Although the broad outlines are understood, many of the details about which patients are vulnerable to C. difficile and which antibiotics are responsible remain unclear. A study conducted at the Sheba Medical Center, a tertiary medical center in Israel, shed new light on the subject. The findings, published in JAMA Open Network early last month, showed that being treated with antibiotics in the hospital was associated with a near doubling of the risk of C. difficile infection overall, but the risk was not uniform among the types of antibiotics. Exposure to piperacillin and tazobactam more than doubled the risk. There was also an association with exposure to amoxicillin and clavulanate. But lead author Mayan Gilboa, M.D., and her colleagues found no association between C. difficile and antibiotics that some previous research had shown increase the risk, including third- and fourth-generation cephalosporins, carbapenems, fluoroquinolones and clindamycin. Gilboa and her colleagues said the difference may be explained by prescribing patterns, “antibiotic stewardship efforts” and limited exposure to those antibiotics.

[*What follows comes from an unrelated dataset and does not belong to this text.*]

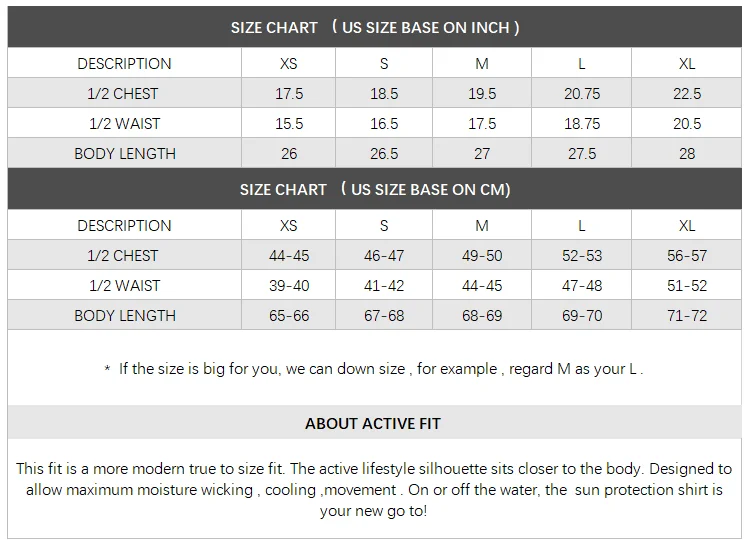Viewport: 750px width, 546px height.
Task: Select the 41-42 waist cell
Action: coord(384,286)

Interestingly, though, their study did not find an association between C. difficile and exposure to antibiotic treatment among the 1,624 patients who screening tests showed were infected with C. difficile when they were first admitted to the hospital but were asymptomatic (patients were screened with rectal swabs that were tested for the presence of C. difficile with PCR tests). Other studies have shown otherwise. Gilboa and her coworkers said the discrepancy could be related to study design.

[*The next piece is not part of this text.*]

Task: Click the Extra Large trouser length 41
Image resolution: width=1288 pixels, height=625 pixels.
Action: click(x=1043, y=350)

“In our study carriers were already at such an elevated baseline risk that changes in antibiotic exposure after hospitalization may have had a minimal influence on CDI [C. difficile infection],” they wrote in the discussion section of the paper. This explanation, they continued, fits with prior results showing that 40% of C. difficile “carriers” — people infected with the bacteria who are not experiencing symptoms — go on to develop symptomatic infections during hospitalization. Late-stage C. difficile carriage may be a predisease stage rather than “benign colonization,” Gilboa and her colleagues observed. Even though antibiotic exposure was a nonfactor for the carriers, they were far more likely to develop symptomatic C. difficile than the noncarriers in this study: 4.1% (67 of 1,624 carriers) developed C. difficile compared with just 0.1% (47 of 32,132) of the noncarriers.

Antibiotic stewardship

Results from this study showed that the risk of C. difficile infection increased each additional day of exposure to antibiotics. The researchers found that the risk stabilized and then increased after 14 days.

“Considering the growing literature supporting shorter antibiotic courses for various infections, along with the association between antibiotic use and CDI that appears more pronounced after day 14, duration of therapy should be a focus of antibiotic stewardship programs aimed at reducing CDI rates,” said Gilboa and her colleagues.